(would a huge, multiple days long, GitHub outage change our minds?)
@fabian Probably not. They would have to lose repo data or something for people to sit up and take notice. The problem is the network effect and the convenience of having all of those projects in one place.
@downey @fabian "huge" exodus is a bit of an overstatement, as far as I've seen. There was a flood of people *saying* they were going to leave Github, and some did (including some noted projects). As a percentage of the user base though... I don't think it was that big. Also I would guess many (like me) setup their own code repos moved or mirror stuff on Github, but still maintain a Github account and one or more repos there just for practical reasons of collaboration.
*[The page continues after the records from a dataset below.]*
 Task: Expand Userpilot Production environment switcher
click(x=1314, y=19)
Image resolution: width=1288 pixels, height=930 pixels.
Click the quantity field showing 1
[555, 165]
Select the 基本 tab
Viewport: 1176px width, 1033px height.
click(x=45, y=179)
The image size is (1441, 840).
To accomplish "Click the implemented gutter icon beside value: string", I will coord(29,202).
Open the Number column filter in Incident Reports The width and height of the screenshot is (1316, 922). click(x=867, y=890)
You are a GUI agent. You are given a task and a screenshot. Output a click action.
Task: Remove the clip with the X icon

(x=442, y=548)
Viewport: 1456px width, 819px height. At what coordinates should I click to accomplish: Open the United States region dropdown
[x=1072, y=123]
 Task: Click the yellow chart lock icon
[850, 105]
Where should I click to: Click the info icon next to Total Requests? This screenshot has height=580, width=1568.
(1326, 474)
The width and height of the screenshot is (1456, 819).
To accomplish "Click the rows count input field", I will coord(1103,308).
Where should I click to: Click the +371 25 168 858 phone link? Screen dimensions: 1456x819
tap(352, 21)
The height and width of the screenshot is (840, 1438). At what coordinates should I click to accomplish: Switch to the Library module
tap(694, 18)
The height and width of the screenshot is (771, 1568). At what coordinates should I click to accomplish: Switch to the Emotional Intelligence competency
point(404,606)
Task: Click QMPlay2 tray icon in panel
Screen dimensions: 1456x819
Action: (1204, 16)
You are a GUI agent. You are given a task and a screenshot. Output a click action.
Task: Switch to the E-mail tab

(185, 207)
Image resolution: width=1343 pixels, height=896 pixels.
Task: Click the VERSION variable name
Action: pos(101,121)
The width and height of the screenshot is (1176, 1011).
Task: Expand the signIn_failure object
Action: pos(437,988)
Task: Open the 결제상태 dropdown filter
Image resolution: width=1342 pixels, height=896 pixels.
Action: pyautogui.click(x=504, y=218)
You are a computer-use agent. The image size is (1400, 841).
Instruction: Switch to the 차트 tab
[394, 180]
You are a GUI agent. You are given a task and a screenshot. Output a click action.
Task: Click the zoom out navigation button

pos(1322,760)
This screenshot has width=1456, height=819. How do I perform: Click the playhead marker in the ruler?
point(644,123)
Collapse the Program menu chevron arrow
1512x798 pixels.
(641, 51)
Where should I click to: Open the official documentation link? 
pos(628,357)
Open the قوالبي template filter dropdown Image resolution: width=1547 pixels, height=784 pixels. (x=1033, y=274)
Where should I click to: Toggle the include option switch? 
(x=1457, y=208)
- what percentage of Github users/projects does that spike represent?
- what percentage of these were major projects with lots of contributors?
- how many of those users moved completely away from Github and how many diversified to other services while also remaining on Github?
- In the 11 months that have followed, how many have moved back to Github?
The real nuance is in data that I don't believe is public.
@downey @fabian Also, it's easy to throw up a hashtag on Twitter and virtue signal. It's another thing entirely to move a major project with hundreds of contributors. It's generally not something that's going to happen in less than 30 days, so Gitlab seeing a June 2018 spike after a June 3 announcement from MS is almost certainly the low-hanging fruit.
@downey @fabian Just to be clear Michael, in case I sound like an apologist, you would be hard pressed to find someone who dislikes Microsoft more than I do. So I would love a story where MS buying Github caused them to lose a significant portion of their userbase and business. I just haven't seen any data to support that conclusion.